WHAT TO PRODUCE: I would like every record below transcribed exactly as it is.

EXTRACTED DATA:
*** Begin section ***
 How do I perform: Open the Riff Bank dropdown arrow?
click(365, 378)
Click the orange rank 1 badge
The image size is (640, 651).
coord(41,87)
*** End section ***
EXERCISE OUTPUT:
 How do I perform: Open the Riff Bank dropdown arrow?
click(365, 378)
Click the orange rank 1 badge
The image size is (640, 651).
coord(41,87)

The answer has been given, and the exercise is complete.